__Stated problem__
Convert the stretch of records from the line containing "Screen dimensions: 734x415" through the end of the records into a JSON list of strings, one string per line, leaving out blank lines.
** START Material provided **
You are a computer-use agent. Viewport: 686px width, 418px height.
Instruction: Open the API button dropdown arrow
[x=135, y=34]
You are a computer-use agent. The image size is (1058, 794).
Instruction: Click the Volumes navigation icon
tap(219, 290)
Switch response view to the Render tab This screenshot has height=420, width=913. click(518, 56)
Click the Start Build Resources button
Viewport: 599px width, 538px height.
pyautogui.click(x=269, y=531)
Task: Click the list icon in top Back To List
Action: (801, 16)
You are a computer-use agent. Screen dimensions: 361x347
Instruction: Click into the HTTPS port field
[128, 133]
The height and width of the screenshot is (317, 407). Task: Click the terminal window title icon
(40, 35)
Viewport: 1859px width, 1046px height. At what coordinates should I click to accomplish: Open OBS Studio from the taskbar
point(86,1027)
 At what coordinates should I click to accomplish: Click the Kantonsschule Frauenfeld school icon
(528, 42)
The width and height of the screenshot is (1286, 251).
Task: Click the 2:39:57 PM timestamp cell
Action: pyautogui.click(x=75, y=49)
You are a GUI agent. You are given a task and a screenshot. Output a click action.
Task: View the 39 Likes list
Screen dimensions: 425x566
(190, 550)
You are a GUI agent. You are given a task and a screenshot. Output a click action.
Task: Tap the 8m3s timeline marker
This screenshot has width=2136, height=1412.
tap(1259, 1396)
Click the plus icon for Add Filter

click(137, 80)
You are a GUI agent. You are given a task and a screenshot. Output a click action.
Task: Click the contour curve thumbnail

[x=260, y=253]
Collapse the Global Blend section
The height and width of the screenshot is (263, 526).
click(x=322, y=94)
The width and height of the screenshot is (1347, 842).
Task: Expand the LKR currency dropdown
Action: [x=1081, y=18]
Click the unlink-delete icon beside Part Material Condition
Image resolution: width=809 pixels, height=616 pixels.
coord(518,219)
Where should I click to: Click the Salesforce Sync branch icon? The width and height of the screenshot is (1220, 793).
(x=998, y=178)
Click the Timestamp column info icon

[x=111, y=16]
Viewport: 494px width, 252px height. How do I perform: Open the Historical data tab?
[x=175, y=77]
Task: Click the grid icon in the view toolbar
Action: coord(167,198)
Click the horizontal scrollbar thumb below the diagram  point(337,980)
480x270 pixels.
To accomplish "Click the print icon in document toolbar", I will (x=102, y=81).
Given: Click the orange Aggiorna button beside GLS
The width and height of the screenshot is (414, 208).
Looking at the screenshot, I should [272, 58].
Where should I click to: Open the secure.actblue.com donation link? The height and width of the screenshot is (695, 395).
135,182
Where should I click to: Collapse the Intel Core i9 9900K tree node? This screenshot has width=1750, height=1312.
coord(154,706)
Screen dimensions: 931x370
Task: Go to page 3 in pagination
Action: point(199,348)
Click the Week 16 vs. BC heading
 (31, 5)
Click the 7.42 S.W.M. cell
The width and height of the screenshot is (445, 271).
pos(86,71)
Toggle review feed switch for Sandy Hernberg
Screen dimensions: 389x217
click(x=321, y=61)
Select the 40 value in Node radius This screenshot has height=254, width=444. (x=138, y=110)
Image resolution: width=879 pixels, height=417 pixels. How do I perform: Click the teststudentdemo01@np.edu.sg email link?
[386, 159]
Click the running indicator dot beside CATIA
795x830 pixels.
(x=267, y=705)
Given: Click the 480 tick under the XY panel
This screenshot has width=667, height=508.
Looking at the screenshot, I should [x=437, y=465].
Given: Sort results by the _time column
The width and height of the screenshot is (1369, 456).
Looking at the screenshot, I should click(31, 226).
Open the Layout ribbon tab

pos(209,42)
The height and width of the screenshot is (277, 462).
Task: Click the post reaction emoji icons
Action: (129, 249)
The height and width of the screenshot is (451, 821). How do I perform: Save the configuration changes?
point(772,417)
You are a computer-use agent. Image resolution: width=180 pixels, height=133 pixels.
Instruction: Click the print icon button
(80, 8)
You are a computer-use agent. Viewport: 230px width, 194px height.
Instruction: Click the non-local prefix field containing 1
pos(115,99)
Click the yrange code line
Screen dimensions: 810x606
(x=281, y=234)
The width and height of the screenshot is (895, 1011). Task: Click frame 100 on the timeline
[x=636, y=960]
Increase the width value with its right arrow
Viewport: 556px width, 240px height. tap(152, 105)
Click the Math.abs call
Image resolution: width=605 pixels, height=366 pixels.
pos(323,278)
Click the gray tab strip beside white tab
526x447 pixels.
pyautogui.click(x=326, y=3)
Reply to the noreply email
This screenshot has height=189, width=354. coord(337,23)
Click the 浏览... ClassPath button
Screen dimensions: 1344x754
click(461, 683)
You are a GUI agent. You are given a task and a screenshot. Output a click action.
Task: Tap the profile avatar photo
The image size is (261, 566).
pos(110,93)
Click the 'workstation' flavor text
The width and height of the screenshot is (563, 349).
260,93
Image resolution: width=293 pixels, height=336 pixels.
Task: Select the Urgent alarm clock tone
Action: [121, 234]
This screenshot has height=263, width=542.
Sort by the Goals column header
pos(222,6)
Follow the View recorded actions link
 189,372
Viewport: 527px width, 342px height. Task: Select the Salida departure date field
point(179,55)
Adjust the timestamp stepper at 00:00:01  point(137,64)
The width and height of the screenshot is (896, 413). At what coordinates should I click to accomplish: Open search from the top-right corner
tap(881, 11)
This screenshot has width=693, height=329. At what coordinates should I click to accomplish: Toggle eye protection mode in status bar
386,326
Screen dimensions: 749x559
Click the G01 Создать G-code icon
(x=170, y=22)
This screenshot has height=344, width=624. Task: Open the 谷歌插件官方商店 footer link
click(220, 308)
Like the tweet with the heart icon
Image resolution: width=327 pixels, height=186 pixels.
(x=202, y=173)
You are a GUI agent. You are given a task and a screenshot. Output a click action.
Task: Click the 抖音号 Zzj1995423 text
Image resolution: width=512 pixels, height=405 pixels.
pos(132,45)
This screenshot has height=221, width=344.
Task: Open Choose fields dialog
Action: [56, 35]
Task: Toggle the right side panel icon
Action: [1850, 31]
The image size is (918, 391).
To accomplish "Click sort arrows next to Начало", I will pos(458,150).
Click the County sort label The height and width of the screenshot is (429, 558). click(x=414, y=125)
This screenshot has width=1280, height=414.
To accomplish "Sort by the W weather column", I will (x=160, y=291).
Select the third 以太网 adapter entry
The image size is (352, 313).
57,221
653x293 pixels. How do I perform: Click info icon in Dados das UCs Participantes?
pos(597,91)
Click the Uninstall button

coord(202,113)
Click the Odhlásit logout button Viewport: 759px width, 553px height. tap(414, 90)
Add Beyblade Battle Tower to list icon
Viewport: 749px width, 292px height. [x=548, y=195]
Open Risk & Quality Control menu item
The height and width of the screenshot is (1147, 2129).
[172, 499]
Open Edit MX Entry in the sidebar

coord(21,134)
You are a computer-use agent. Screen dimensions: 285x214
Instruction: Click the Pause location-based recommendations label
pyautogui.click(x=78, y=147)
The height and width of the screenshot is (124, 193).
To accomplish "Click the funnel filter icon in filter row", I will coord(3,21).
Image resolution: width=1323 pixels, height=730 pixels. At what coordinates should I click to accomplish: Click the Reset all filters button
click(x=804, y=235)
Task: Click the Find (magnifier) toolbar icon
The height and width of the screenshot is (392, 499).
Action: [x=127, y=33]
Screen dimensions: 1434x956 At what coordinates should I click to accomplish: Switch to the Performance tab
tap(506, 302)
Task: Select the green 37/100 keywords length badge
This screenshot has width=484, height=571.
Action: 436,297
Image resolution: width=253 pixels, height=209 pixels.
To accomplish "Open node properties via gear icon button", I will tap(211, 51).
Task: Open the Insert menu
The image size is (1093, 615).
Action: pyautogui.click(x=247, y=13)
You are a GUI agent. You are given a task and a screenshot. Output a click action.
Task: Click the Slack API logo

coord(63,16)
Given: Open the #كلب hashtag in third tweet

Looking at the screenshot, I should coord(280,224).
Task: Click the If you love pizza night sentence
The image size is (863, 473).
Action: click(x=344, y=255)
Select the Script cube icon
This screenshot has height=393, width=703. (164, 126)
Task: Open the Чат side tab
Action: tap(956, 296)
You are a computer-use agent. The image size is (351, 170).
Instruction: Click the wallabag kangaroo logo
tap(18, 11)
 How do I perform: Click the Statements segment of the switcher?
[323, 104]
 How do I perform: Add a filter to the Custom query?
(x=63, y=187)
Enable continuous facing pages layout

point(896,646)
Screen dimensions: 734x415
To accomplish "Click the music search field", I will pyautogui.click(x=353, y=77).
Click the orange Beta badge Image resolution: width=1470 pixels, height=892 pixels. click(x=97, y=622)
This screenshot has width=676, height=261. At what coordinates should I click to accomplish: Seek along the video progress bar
** END Material provided **
__The solution__
[
  "Screen dimensions: 734x415",
  "To accomplish \"Click the music search field\", I will pyautogui.click(x=353, y=77).",
  "Click the orange Beta badge Image resolution: width=1470 pixels, height=892 pixels. click(x=97, y=622)",
  "This screenshot has width=676, height=261. At what coordinates should I click to accomplish: Seek along the video progress bar"
]